Everything from the first line of the records to the line containing "Click the red", inclusive, is to be extracted exactly, and nothing more.

[Information given]:
[Start of section]
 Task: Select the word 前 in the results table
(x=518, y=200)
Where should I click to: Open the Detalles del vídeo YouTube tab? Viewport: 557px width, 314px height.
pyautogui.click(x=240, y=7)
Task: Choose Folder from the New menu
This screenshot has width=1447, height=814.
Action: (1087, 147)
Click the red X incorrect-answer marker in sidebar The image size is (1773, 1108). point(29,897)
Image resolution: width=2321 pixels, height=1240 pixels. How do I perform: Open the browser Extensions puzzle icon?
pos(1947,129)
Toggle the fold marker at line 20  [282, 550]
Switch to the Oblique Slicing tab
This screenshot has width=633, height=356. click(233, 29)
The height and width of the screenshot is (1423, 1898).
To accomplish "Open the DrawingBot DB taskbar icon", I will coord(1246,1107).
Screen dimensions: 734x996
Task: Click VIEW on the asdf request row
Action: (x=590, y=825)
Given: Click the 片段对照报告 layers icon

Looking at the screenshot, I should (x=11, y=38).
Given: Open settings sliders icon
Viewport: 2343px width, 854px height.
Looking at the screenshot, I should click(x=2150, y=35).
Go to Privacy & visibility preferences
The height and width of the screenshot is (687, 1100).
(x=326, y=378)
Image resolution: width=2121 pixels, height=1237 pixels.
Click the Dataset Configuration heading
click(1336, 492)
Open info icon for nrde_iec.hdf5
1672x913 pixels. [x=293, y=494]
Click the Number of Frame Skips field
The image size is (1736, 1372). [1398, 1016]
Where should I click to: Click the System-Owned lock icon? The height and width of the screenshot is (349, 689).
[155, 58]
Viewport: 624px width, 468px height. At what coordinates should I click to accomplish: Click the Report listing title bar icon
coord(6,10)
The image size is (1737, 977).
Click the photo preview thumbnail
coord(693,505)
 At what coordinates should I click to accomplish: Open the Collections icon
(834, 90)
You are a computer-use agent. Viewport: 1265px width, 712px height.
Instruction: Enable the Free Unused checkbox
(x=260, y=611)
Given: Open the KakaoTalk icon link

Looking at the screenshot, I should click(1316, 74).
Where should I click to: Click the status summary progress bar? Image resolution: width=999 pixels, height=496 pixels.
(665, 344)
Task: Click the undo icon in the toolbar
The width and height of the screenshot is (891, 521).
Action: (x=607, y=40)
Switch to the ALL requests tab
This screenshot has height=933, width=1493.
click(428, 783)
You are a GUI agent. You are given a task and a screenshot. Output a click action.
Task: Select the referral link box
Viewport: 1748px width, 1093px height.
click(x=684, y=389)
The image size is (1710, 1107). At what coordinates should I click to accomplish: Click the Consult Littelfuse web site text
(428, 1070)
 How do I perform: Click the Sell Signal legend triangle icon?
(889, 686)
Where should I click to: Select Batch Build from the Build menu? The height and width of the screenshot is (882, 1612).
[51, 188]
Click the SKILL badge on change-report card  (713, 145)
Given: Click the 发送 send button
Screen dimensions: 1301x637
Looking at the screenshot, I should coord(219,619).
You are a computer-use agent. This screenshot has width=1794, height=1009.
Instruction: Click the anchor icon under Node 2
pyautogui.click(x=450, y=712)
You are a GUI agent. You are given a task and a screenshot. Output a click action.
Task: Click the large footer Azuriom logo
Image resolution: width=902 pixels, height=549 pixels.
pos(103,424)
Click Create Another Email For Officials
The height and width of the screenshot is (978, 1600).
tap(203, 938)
[End of section]
[Written solution]:
 Task: Select the word 前 in the results table
(x=518, y=200)
Where should I click to: Open the Detalles del vídeo YouTube tab? Viewport: 557px width, 314px height.
pyautogui.click(x=240, y=7)
Task: Choose Folder from the New menu
This screenshot has width=1447, height=814.
Action: (1087, 147)
Click the red X incorrect-answer marker in sidebar The image size is (1773, 1108). point(29,897)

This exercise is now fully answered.